We do not run Mimir because it does not support downsampling, we run Thanos. In Thanos you can ship blocks directly to object storage from prometheus (skipping remote-write). In our case most of blocks are being shipped this way, and thanos-receive is a smaller part.
GSC now is 3.48Tb and 3years of data. It is 3480Gb*$0.020=69.6$/mo (no IOPS cost here)
It is only 2 weeks of raw (15s) data stored, and the rest is 1h.
So if we store 3y of raw blocks - it would be 3.48Tb * 3y * (52w in a year / 2w of raw now) = 271.4Tb = 5428$/mo

Now to compute costs:
sum of thanos-store + thanos-query + thanos-query-frontend + thanos-compact container resources is 2cpu/10Gi
We use gke spot instances, so it is 20$/mo

wilfriedroset May 29, 2023
Collaborator

To give another point of view. I'm running on OVHcloud (full disclosure this is where I work).
My biggest, and oldest, cluster host 1TB of data for ~9months of production data which various scraping interval.
The storage for raw data account for 1010GB*0.025€=25.25€/mo (IOPS included)
The compute account for 9k€

So even with an eventual downsampling feature I'm still far away from the expected 10% of cost due to storage.

09jvilla May 31, 2023
Collaborator

Thanks for that datapoint for Mimir, Wilfried. So for you the object storage costs are actually significantly smaller than 10% of TCO. Of course this number will grow as you grow your retention period beyond nine months, but even if you quadruple that to 36 months (3 years), then we'd expect roughly 100 euro/month. That would put you at slightly more than 10% of your total infra spend on Mimir. (Note that our ~10% estimate is based on the expectation of 13 months retention, which is what we default to).

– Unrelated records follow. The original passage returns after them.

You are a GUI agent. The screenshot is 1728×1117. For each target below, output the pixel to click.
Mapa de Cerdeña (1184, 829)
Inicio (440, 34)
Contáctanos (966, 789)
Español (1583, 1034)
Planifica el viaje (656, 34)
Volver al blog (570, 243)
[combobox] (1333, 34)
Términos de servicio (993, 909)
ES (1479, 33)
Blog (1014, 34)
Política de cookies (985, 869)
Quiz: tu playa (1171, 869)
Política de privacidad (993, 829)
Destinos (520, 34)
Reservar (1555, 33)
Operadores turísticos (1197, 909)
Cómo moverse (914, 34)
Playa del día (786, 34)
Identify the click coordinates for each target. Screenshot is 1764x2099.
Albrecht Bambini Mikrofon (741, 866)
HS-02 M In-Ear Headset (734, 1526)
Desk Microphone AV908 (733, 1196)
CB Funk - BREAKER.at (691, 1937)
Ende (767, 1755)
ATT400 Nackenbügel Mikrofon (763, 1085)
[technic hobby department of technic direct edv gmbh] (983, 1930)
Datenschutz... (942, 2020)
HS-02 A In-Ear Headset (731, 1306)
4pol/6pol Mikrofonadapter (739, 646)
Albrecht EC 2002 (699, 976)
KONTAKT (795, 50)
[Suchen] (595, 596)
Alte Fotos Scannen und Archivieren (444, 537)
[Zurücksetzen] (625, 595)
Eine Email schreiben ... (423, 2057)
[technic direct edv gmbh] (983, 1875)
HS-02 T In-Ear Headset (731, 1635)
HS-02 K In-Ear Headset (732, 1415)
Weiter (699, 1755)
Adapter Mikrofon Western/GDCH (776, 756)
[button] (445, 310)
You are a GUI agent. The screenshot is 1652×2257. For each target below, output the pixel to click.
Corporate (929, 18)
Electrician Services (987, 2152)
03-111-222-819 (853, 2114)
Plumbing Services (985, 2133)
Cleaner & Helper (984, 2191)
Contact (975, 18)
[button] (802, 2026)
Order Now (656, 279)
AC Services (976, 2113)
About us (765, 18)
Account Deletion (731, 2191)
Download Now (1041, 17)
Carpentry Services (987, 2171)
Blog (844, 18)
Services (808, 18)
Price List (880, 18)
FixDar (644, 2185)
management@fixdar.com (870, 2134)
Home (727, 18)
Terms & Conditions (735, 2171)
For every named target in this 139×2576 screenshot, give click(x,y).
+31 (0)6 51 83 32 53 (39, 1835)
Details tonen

I'm not as familiar with how Thanos works so I can't chime in on why there is such a discrepancy relative to the Thanos based estimate from @sepich .

wilfriedroset Jun 1, 2023
Collaborator

Depending on how I scale my cluster, the storage costs may remain around 10%. Both compute and storage cost grow with the consumption of Mimir's tenant.

For exemple, we need to account for 1 more CPU core for every 300k additional active series, same goes for the distributor with the number of sample/sec. Following this logic we need to account for the rest of the compute. This could add up rather quickly.

Second example, with the default retention of 13 months (reported by @09jvilla), if a tenant loads a dashboard for a 90d timerange 6 months ago (e.g: quarter to quarter comparison), we should expect a fair amount of queries which will be splitted and sharded. This weight down on the read path especially on the querier and the store-gateway and therefore the bill.

wilfriedroset · 2022-11-10T10:09:19Z

wilfriedroset
Nov 10, 2022
Collaborator

I think what I'm trying to understand is that if Mimir were to implement downsampling in a way similar to Thanos, where downsampling would help run queries over long time periods, but would not help reduce the amount of data in object storage, would that be good enough? Which of these 2 use cases - decreasing storage footprint vs better performance on multi-month/multi-year queries - is more important?

I reckon performance on multi-month/multi-year queries is more important than the storage cost. Object storage pricing is generally low compared to the compute pricing.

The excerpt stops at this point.